• _Task instructions_: When counting, include every line of the data that holds "agent", then state the total alone.

----

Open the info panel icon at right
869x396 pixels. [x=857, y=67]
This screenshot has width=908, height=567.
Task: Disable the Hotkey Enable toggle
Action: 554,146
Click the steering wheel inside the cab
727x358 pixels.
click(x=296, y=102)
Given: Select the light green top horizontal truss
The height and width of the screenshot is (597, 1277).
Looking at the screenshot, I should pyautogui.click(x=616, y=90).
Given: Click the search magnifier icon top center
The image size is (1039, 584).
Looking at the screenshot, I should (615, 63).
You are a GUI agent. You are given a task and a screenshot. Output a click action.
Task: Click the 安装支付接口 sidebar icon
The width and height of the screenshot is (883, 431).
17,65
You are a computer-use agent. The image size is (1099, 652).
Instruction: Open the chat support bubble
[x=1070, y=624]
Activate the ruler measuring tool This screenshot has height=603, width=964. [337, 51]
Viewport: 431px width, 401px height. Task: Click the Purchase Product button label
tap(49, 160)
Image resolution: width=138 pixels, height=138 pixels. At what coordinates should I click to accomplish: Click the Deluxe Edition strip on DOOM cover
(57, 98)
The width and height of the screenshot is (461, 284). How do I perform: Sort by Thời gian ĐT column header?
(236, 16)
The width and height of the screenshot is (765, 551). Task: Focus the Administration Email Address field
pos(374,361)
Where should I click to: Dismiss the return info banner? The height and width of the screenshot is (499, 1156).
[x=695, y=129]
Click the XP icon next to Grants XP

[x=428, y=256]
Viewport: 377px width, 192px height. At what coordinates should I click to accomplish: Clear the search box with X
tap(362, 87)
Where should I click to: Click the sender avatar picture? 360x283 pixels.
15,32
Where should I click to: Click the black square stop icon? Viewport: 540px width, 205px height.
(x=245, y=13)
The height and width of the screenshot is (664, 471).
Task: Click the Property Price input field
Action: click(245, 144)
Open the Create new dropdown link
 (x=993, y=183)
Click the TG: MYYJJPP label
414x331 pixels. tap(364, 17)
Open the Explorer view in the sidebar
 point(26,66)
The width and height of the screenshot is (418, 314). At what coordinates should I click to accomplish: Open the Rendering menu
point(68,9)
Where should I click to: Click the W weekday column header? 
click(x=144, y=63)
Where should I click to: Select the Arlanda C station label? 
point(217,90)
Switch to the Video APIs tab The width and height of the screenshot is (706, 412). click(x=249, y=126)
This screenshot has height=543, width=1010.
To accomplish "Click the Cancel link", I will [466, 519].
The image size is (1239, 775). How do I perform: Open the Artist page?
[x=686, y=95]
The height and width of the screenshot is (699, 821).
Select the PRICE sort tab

----

• _Result below_: 2